Climate change is drastically impacting the world’s most treasured heritage sites, with many of them, like Venice, at risk of losing what makes them outstanding.
But restoring all of them isn’t necessarily the best thing to do, nor is it feasible according to a new study. Instead of clinging to them, researchers suggest some of these sites should be allowed to adapt and transform.
Over 1,000 locations have earned a spot on the UNESCO’s World Heritage list on account of their “outstanding universal value” to humanity.
At some locations, the climate threat is obvious and imminent. For example, rising sea levels and higher waves are threatening to knock down the Easter Island statues, and in Venice, the water level is becoming more and more threatening.
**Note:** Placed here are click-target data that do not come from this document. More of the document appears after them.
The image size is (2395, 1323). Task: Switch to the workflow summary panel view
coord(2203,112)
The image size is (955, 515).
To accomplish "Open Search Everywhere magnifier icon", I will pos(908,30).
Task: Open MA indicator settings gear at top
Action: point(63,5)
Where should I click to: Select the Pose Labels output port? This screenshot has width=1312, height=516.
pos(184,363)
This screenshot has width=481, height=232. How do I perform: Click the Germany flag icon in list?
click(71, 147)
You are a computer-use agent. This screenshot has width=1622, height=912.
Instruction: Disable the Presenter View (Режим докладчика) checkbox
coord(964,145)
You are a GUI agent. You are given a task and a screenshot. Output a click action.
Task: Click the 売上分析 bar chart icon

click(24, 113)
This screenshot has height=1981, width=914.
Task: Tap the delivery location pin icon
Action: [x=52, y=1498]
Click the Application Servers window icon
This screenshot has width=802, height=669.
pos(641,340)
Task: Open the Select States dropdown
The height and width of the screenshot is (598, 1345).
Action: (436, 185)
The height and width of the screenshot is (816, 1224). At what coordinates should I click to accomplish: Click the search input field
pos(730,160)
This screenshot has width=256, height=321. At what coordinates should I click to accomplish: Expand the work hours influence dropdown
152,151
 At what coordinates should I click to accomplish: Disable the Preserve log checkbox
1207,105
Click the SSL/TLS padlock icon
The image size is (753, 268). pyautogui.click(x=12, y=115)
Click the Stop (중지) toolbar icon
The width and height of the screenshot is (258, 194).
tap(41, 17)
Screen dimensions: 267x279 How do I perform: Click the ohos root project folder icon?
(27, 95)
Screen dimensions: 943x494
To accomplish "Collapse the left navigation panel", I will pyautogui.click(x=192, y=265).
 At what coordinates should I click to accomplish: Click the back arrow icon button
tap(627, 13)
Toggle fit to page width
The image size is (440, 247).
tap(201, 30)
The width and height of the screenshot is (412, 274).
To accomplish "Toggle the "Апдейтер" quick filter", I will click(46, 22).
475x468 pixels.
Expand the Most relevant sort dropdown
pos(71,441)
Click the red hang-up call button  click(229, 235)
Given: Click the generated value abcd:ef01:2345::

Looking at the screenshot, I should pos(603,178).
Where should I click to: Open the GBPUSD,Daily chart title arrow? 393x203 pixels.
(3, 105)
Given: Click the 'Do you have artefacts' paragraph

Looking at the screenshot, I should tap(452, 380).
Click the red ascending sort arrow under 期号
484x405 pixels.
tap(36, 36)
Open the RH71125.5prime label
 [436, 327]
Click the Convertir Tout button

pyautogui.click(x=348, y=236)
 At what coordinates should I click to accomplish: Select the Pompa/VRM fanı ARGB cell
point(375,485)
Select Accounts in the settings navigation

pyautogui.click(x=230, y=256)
The traditional paradigm of preservation is linked to the idea of static preservation of the heritage sites, keeping them in the original state in which they were designated as UNESCO sites. Nevertheless, this option just isn’t viable for all sites, according to Erin Seekamp, first author of the study.
“It’s really infeasible to manage all heritage sites and property through persistent adaptation due to the extent of projected climate impacts,” Seekamp, a professor at North Carolina State University, said in a press release. “We are arguing for preservationists to shift toward transformation in some cases.”
Working with Eugene Jo from the International Centre for the Study of the Preservation and Restoration of Cultural Property (ICCROM), Seekamp presented two ideas on how a transformation could be done, either adaptively (in response to climate change impacts), or predictively (in advance of the projected impacts).
The researchers argued that some of the heritage sites that have been “severely impacted” by climate change-related events could remain like that and serve as a memory of the event itself. This would help communities to better understand and learn about the vulnerability brought in by a warmer world, they argued.
Meanwhile, other landmarks that are also at risk of climate change should be allowed to transform if the cost of preserving them is too high.
Ultimately, the decision on how the landmark should change has to be based on the values of the descendants of the people and the cultures that the sites aimed to preserve, they argued.
“Individuals whose heritage is at stake, and who receive benefits from those places as tourist sites, should be part of the discussions about change, and about what preserving values connected with sites should look like,” Seekamp said. “What we’re arguing is that the heritage field adopt an ecological framework of resilience to expand the current paradigm of preservation.”
The new perspective for the heritage sites is based on the concept of resilience in ecology, which argues that a landscape can absorb change from a disturbance. The researchers asked to create a new category of sites affected by climate change, called “World Heritage Sites in Climatic Transformation,” documenting sites at risk of climate change and garnering more support and resources towards them.
“We’re not saying that this should open the door for development or tourism,” Seekamp added. “We’re saying, ‘Let’s create a new categorization, and enable those places to not just think about persistent adaptation, but about transformative adaptation.’ It allows us to think about alternatives.”
The study was published in the journal Climatic Change.